Document text –
──────────────────────────────
As used herein, the term “large language model” can include multistage large language models, multimodal large language models, transformer-based large language models, non-transformer-based large language models, or any other type of large language model. In particular, the term “large language model” can correspond to any artificial neural network(s) that learn statistical relationships from text during a computationally intensive training process.

The event parsing stage focuses on the initial analysis and processing of the query. The event parsing stage parses at the event-level rather than the word-level, focusing on higher-level video semantics while decomposing relationships and attributes for later stages (e.g., the grounding stage and the reasoning stage). During the event parsing stage, an event parsing prompt is provided to a large language model. The event parsing prompt conditions the multistage modular reasoning model to examine the query, perform parsing tasks such as detecting temporal hints and relationships (e.g., “in the beginning of the video”, “before”, “during”, etc.), detect sub-question types (e.g., location, description, explanation, etc.), and determine whether the language of the query suggests additional tool types, such as optical character recognition (OCR) tools. In response to the event parsing prompt, the multistage modular reasoning model produces the set of event parsing API calls based on the above-mentioned parsing tasks. The set of event parsing API calls can be indicative of a plan or program, which when executed, populates an external memory (shared across each stage) with relevant language-only data.
──────────────────────────────
Data excerpts –
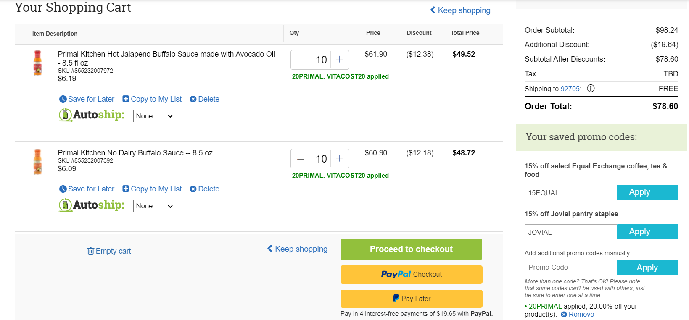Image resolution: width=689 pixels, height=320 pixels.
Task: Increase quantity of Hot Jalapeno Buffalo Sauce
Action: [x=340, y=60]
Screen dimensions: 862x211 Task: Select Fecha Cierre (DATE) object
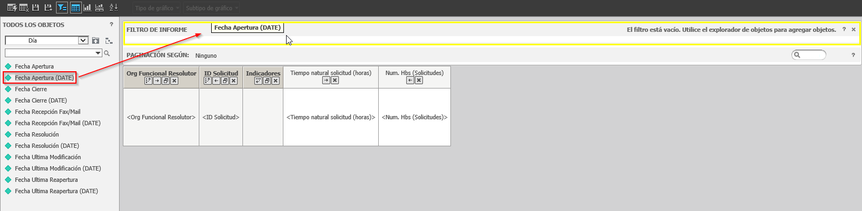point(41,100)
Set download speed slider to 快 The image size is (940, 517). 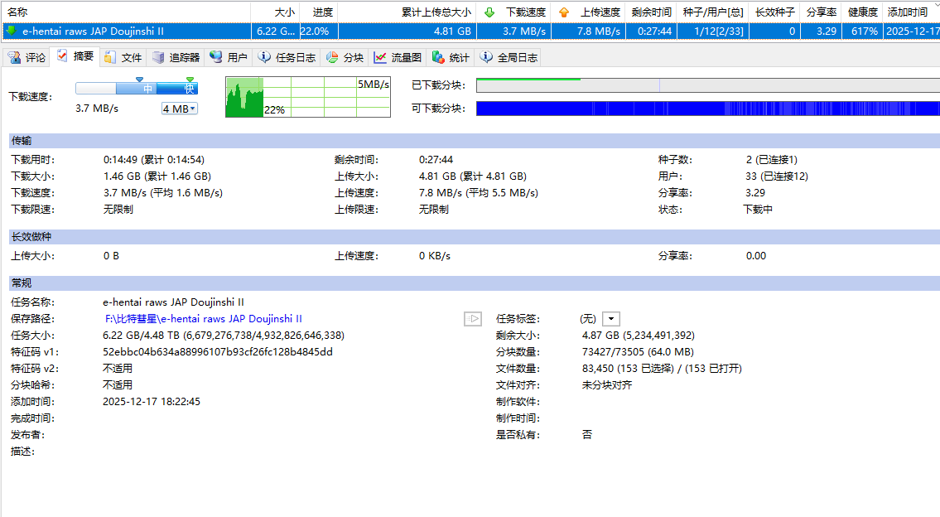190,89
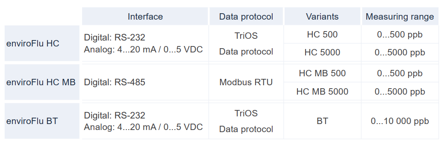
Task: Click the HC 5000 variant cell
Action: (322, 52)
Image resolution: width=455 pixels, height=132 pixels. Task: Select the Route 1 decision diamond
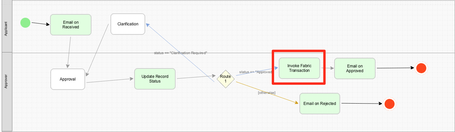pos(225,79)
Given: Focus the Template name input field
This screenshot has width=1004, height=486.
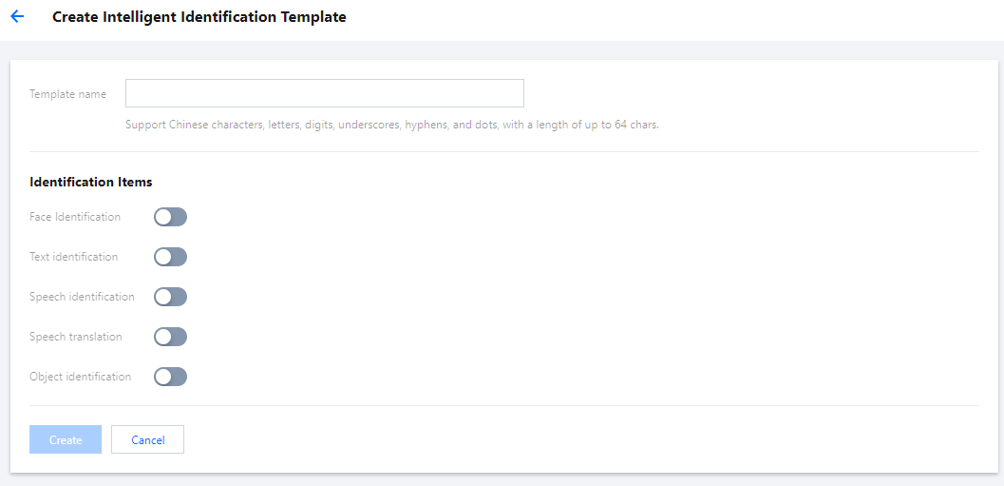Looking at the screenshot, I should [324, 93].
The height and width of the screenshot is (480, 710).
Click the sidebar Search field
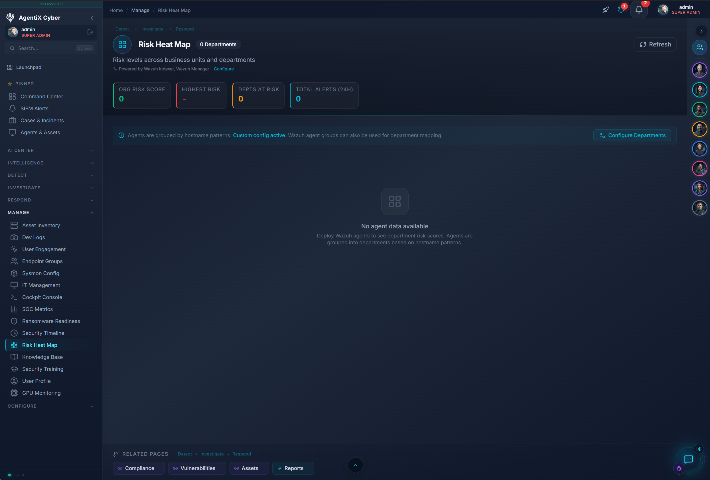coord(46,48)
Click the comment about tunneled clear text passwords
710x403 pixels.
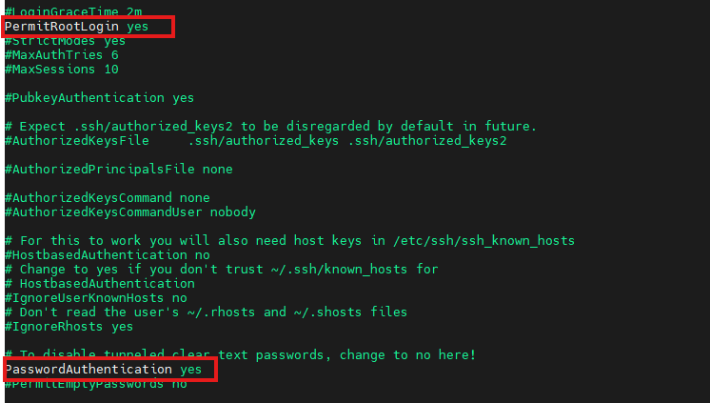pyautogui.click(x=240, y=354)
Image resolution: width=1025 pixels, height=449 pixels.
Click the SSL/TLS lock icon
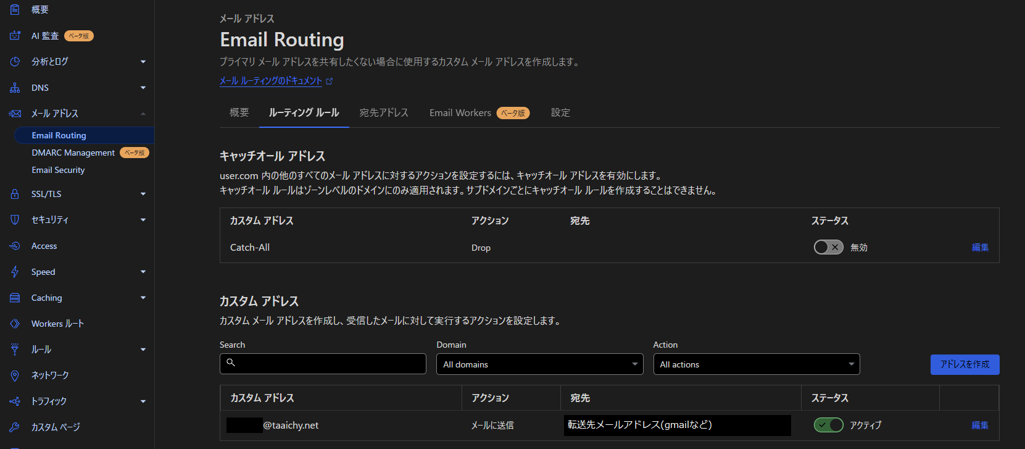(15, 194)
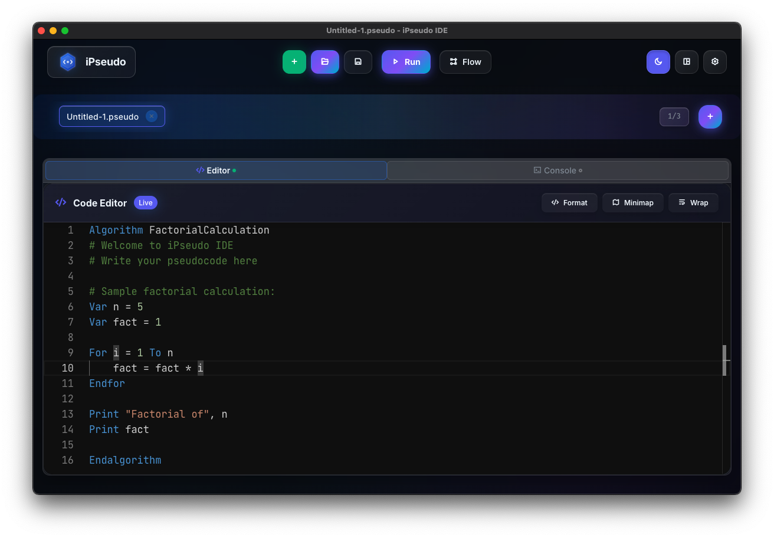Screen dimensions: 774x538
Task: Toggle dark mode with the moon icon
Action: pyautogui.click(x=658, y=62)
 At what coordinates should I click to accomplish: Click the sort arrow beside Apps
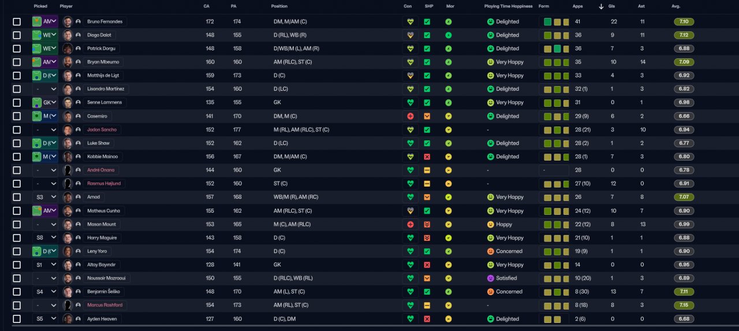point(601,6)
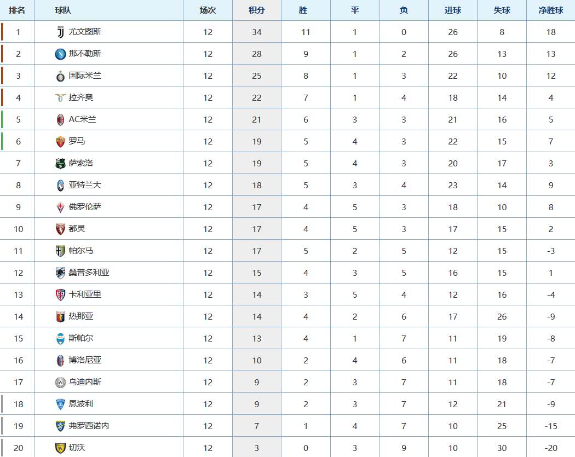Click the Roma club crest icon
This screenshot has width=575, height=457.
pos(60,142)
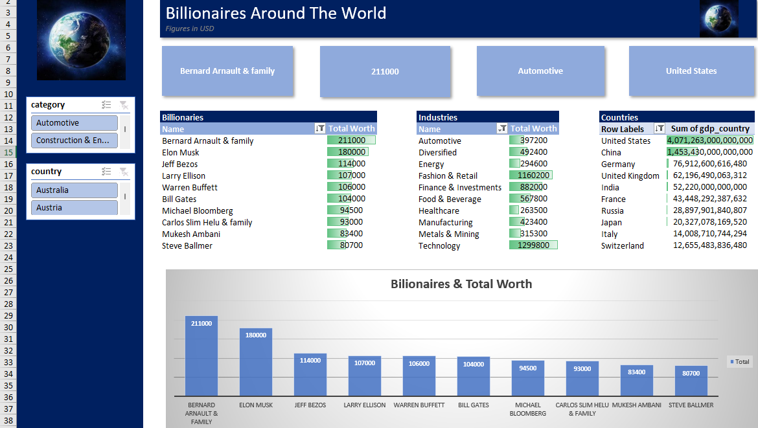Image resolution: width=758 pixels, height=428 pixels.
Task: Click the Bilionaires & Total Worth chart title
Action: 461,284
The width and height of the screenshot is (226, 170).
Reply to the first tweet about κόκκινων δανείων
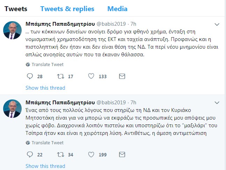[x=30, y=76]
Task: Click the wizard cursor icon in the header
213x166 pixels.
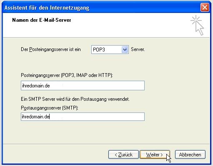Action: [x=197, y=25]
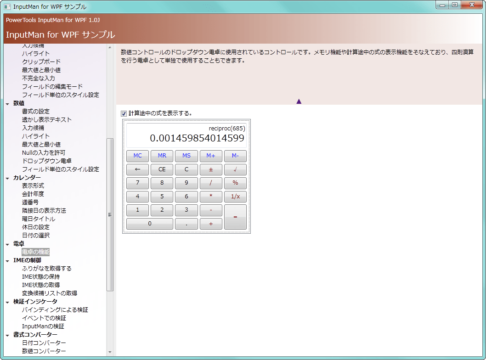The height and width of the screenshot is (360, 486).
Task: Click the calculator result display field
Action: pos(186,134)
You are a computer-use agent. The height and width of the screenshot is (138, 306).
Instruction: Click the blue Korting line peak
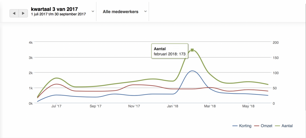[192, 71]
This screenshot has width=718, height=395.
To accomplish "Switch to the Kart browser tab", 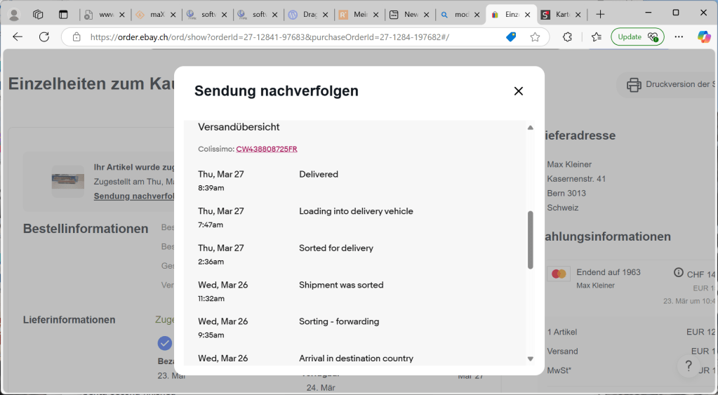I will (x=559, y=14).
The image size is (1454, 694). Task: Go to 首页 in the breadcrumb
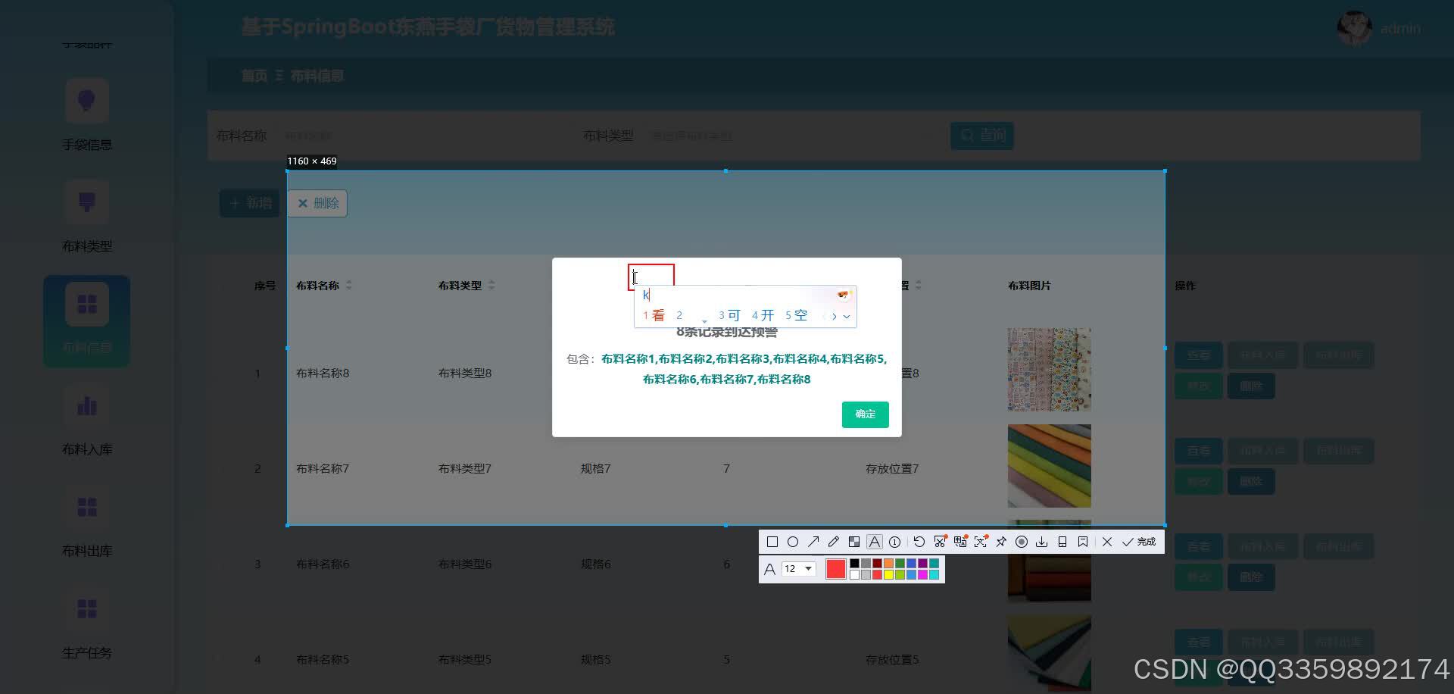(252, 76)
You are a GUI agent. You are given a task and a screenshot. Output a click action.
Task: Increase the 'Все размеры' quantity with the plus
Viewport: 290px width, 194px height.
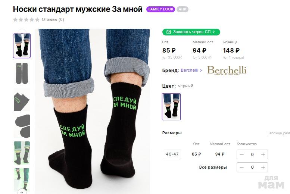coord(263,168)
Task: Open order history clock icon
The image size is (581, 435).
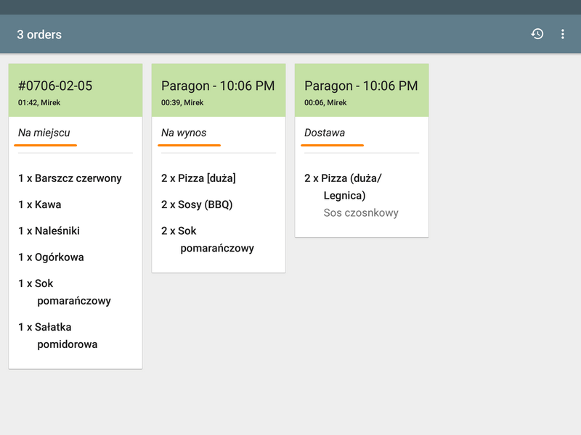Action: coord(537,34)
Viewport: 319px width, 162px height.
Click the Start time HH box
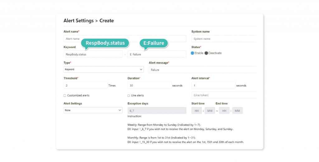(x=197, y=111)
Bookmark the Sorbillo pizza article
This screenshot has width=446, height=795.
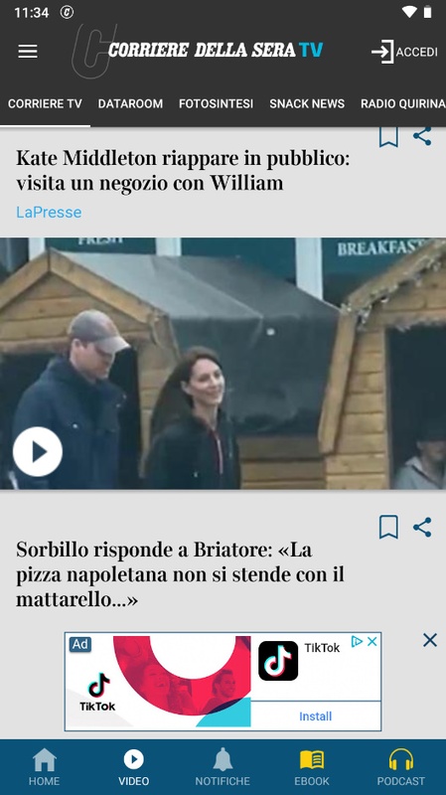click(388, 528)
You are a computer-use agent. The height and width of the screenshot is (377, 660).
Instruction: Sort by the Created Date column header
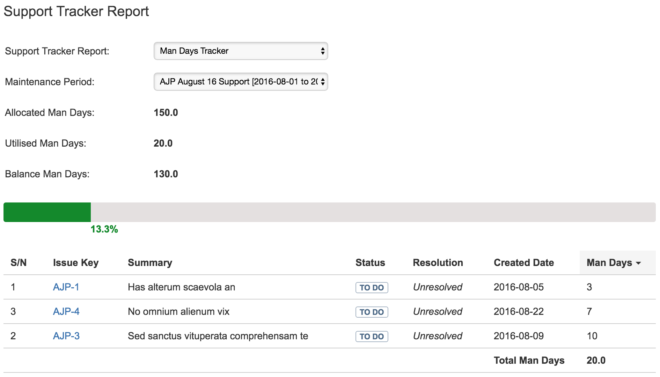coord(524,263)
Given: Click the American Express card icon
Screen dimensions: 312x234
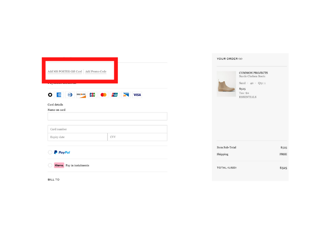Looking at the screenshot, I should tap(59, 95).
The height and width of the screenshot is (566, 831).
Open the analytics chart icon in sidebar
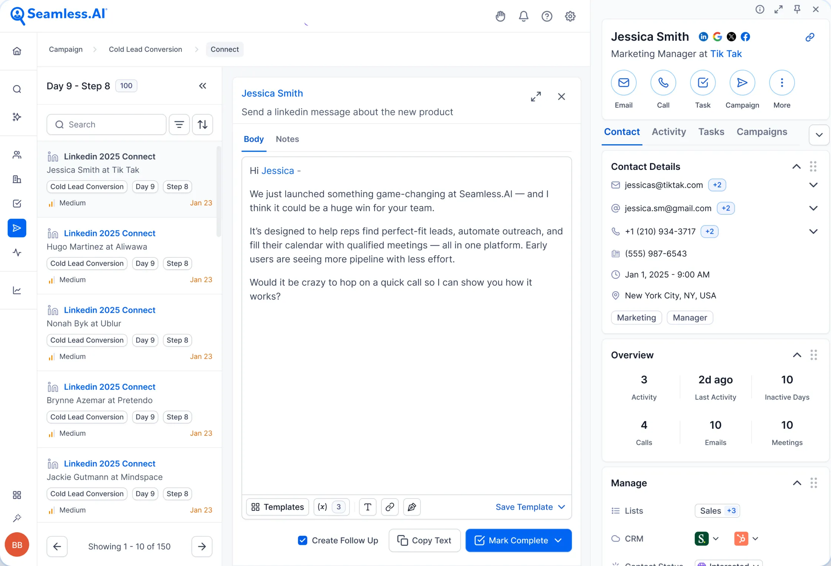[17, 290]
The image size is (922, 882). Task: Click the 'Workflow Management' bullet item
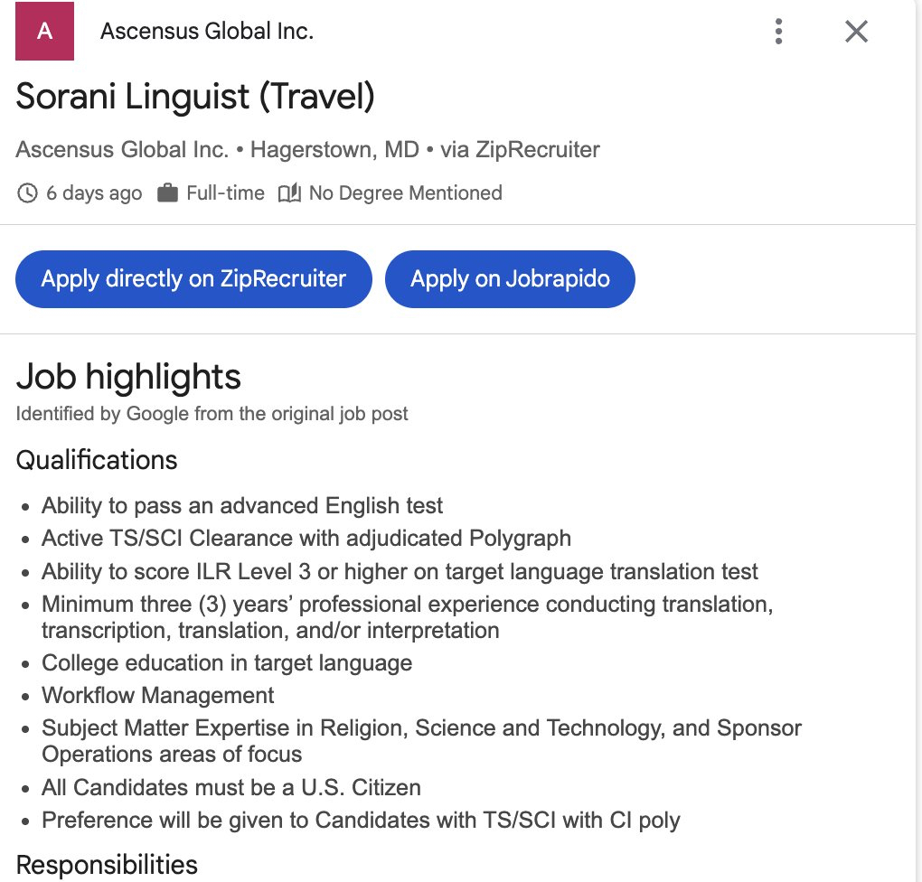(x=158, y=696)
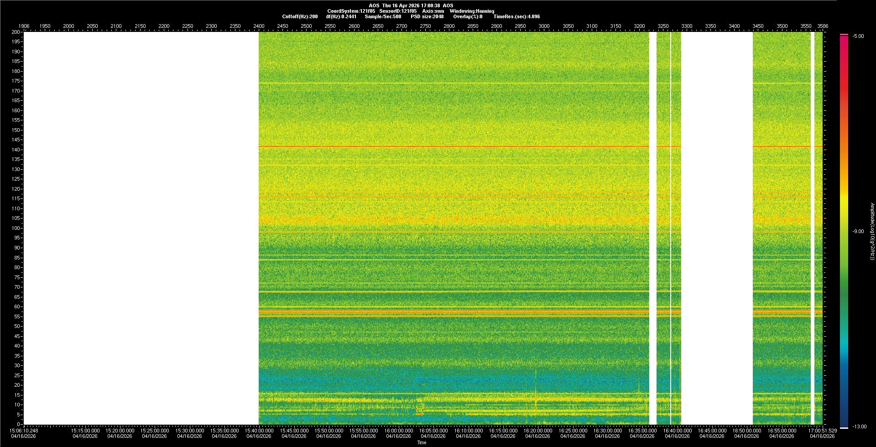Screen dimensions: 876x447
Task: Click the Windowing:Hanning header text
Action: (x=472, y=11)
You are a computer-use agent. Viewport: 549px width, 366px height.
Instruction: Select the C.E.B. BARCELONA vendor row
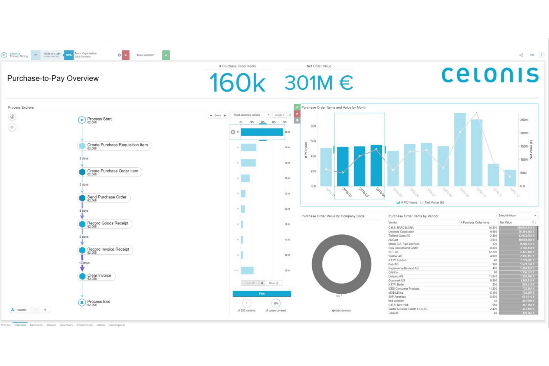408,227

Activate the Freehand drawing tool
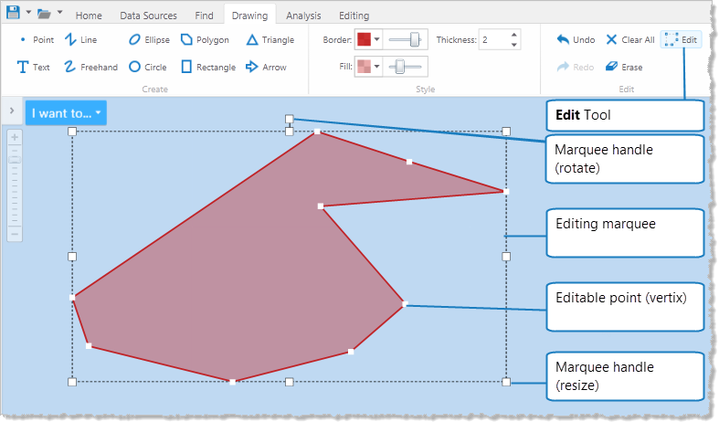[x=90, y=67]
──────────────────────────────
Problems and tasks –
[1] Using the event parsing text, mark each statement yes or no and quote the words of that text that settle it: (a) The event parsing stage parses at the word level. (b) The external memory is shared across each stage. (c) The term "large language model" can cover models that are not based on transformers.
[2] Answer these from the event parsing text:
(a) What does a large language model learn statistical relationships from?
(b) What kind of tool is named as an additional tool type the query's language might suggest?
(c) What does the multistage modular reasoning model produce in response to the event parsing prompt?

Answers given –
[1]
(a) No: "parses at the event-level rather than the word-level"
(b) Yes: "populates an external memory (shared across each stage)"
(c) Yes: "non-transformer-based large language models"

[2]
(a) Text, during a computationally intensive training process.
(b) Optical character recognition (OCR) tools.
(c) The set of event parsing API calls.